Ещё следовало составить прогноз погоды по старинному медному морскому барометру и напечатать несколько строк для вахтенного "журнала непридуманных мыслей"... Потом можно было отдохнуть перед вечерним телевизором... Короче говоря, Антон наслаждался всеми удовольствиями, которые позволяла ему скромная шкиперская пенсия. Привычное одиночество не угнетало его. И выглядел он довольно бодро. И чело его сияло в ореоле седовато-медных реющих волос...

II

Она заглянула к нему как-то совершенно случайно. Просто она жила в соседней многоэтажке, и ей потребовалась помощь какого-нибудь грамотея. А об Антоне было известно во дворе, что он, вроде бы, старый писатель в отставке и чудак порядочный. Ей же надобно было чуток подправить заявление в ЖЭК о ремонте её однокомнатной квартиры, пришедшей в полную негодность: стены потрескались, трубы проржавели, штукатурка сыплется с потолка то дождём, то пластами.

Антонина разведала его адрес у бабуль, оккупировавших лавочки на детской площадке. Приоделась поаккуратней и решительно направилась на верхний этаж многоэтажки антоновской.

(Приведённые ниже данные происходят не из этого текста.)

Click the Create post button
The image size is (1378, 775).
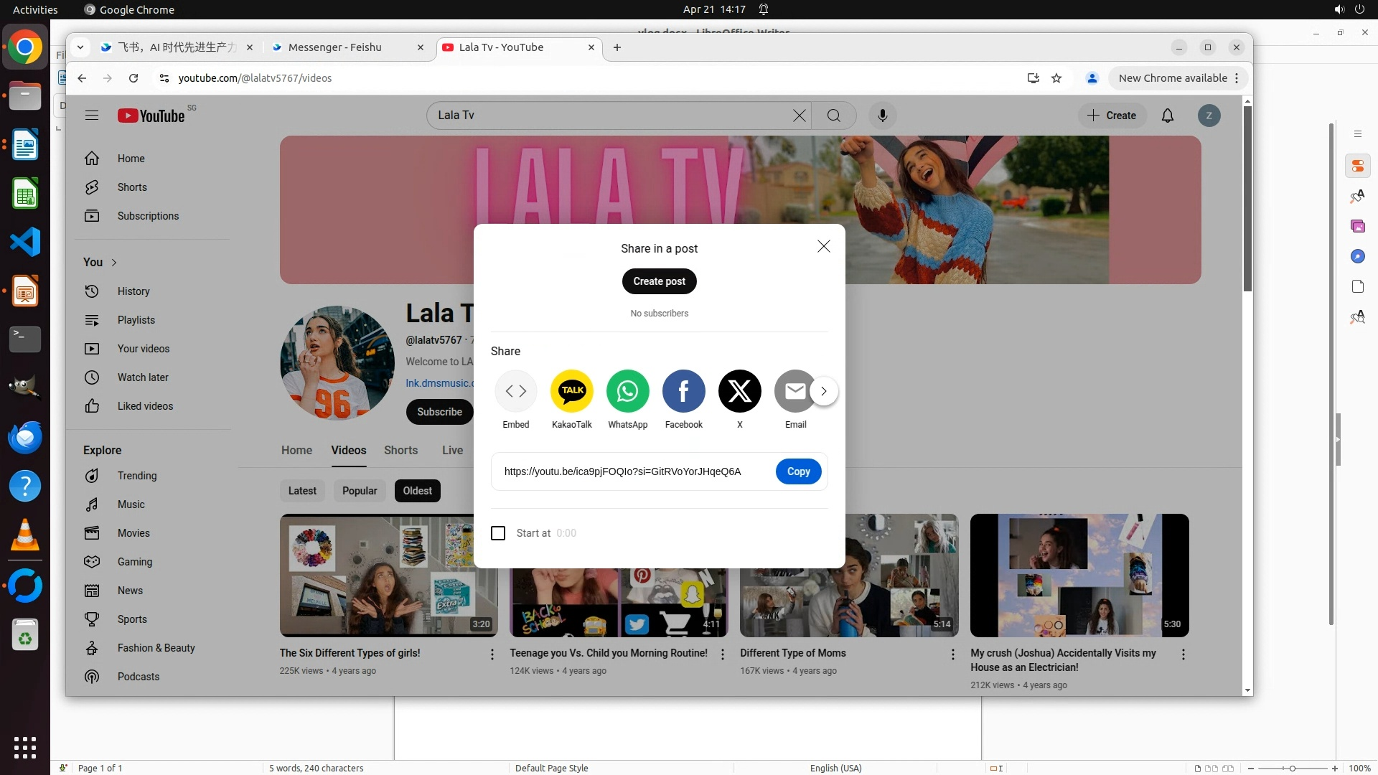659,281
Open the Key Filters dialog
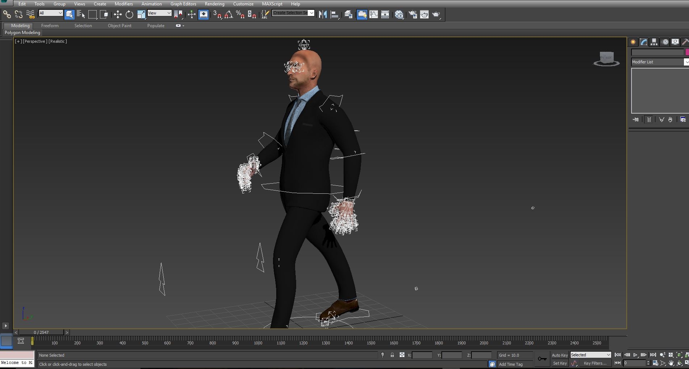Viewport: 689px width, 369px height. [596, 363]
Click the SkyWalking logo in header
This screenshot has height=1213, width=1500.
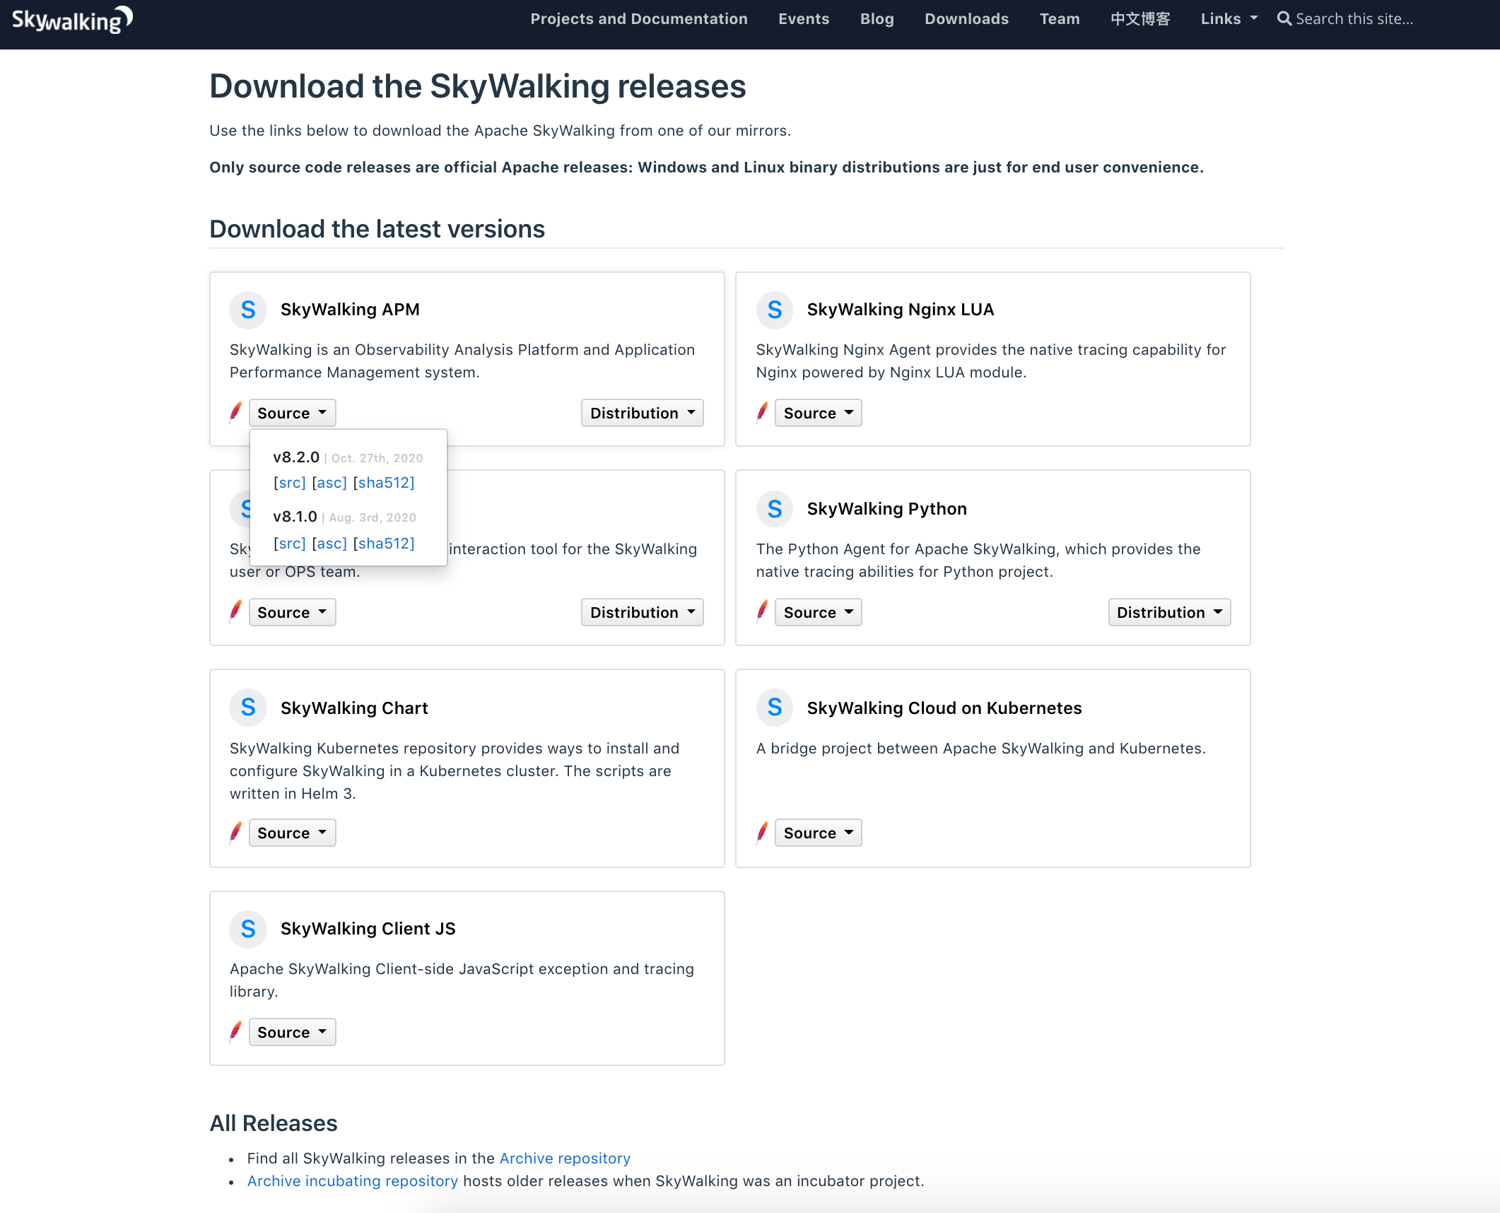click(x=72, y=20)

Не знаю, действительно ли Антон был когда-то писателем. Существовали и другие предположения. К примеру, алкаш Толик, здоровенный кавказского типа мужик из того же подъезда, однажды, лукаво усмехаясь, так и брякнул Антону, остановив его у песочницы той же детской площадки:

- А я знаю, кто ты. Ты художник, так ведь!

- Да, в некотором роде... Пожалуй... А как вы догадались?

- Дак береты носят только художники и спецназовцы. По берету и узнал.

Короче, заявление Антонины Антон подправил: сократил, проставил запятые, придал более решительную интонацию - вместо просительной - и вернул заявительнице. от гонорара наотрез отказался:

- Что вы, такая чепуха! Какая там оплата! Улыбнитесь мне - и всё в порядке.

Улыбнуться в тот раз Антонина так и не смогла.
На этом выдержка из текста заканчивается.